Many believe this war is being prolonged by politics. That Netanyahu can’t end it without losing his far-right coalition. That keeping the conflict alive is keeping him in power.
The hatred bred by these years of unrelenting strife, partly imposed by internal politics, is corrosive. Former Chief Justice Aharon Barak and others have warned of civil war. Even before Israel attacked Iran last week, these warnings didn’t feel like exaggerations.
And now we are back to sheltering — back to accruing more trauma, which will affect our future in ways I fear might be profoundly damaging. Iran’s missiles have payloads far beyond anything we’ve faced. Entire buildings have been obliterated. The sirens, which in previous conflicts have often been primarily a signal that the Iron Dome is at work, mean something different now: If you’re not in a reinforced shelter, you might not make it.
Still, there are memes going around about Israeli dads ignoring the sirens, or moving at a glacial pace, while the womenfolk bolt to safety. A sexist trope? Maybe. But it checks out, at least in my household.
In the shelter, our third-floor neighbor calls me over. She and her visiting boyfriend have politics on their mind. They hate Netanyahu, like most people in this north Tel Aviv neighborhood. They know I write columns, and appear sometimes on TV. They know I’ve met the man.
“What do you think?” she asks. The boyfriend hesitates, then admits: “I actually support him in this case. I think we had no choice — with the ayatollahs getting nukes.”
The radio spits out a list of missile targets: one is very close to us.
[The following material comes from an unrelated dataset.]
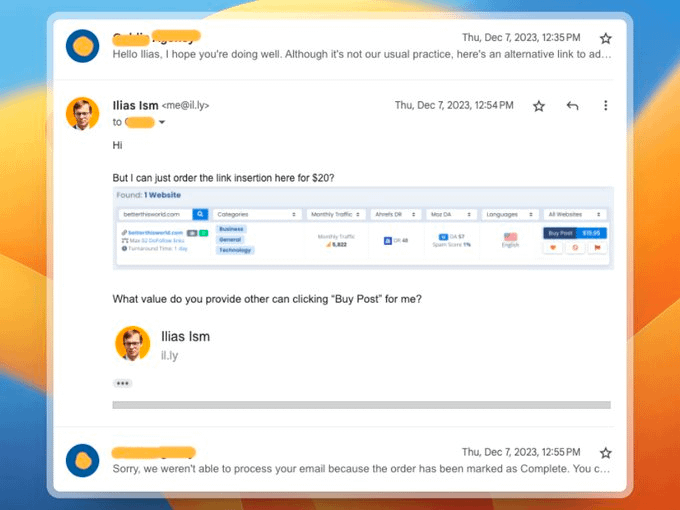Show trimmed content with the ellipsis button
680x510 pixels.
click(x=122, y=383)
This doesn’t feel like the moment to spread more doubt. “I don’t rule out that you’re right,” I say.
“It’s hard to believe,” the neighbor sighs. Then she asks me to help assemble a portable fan.
Eventually, the all clear sounds. Some youngish men help the French old lady to her feet. She insists she’s okay. Shabtai swings open the heavy shelter door; stooped with age, perhaps — but he’s still the building’s organizer of things.
“See you all in a couple of hours!” says the neighbor with the dogs. Everyone laughs this time. But it is a laughter that has no connection to humor at all.